### Problem description
Rewrite the listing from the line containing "Click the Target" through the line containing "Action: [538, 66]", both ends included and requests kept. Multiply each coordinate in the answers by 2.05, round it to a whole number with halves going up, and leave every other number as it is.

### Input data

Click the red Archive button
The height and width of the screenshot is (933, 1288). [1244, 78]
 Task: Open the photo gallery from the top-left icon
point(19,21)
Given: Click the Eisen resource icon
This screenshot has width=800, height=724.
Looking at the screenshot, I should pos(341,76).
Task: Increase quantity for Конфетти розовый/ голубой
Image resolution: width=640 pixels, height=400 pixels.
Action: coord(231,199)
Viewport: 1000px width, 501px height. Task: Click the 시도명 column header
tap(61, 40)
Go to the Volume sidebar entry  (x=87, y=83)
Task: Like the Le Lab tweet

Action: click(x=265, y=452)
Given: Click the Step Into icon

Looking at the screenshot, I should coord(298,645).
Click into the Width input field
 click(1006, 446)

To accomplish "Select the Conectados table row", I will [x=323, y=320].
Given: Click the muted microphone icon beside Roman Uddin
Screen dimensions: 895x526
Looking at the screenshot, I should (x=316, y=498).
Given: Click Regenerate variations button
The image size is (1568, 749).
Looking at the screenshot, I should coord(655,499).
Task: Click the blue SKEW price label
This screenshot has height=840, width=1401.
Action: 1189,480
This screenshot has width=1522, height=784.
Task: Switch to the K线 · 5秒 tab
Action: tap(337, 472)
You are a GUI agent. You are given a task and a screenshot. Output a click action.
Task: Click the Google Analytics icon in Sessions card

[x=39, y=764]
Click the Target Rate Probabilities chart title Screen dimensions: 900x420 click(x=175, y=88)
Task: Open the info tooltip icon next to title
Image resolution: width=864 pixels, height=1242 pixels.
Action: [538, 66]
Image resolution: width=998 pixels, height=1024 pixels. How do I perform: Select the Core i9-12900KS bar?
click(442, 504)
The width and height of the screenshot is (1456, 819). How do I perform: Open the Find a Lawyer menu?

### Result of this exercise
Click the Target Rate Probabilities chart title Screen dimensions: 900x420 click(x=359, y=180)
Task: Open the info tooltip icon next to title
Image resolution: width=864 pixels, height=1242 pixels.
Action: [1103, 135]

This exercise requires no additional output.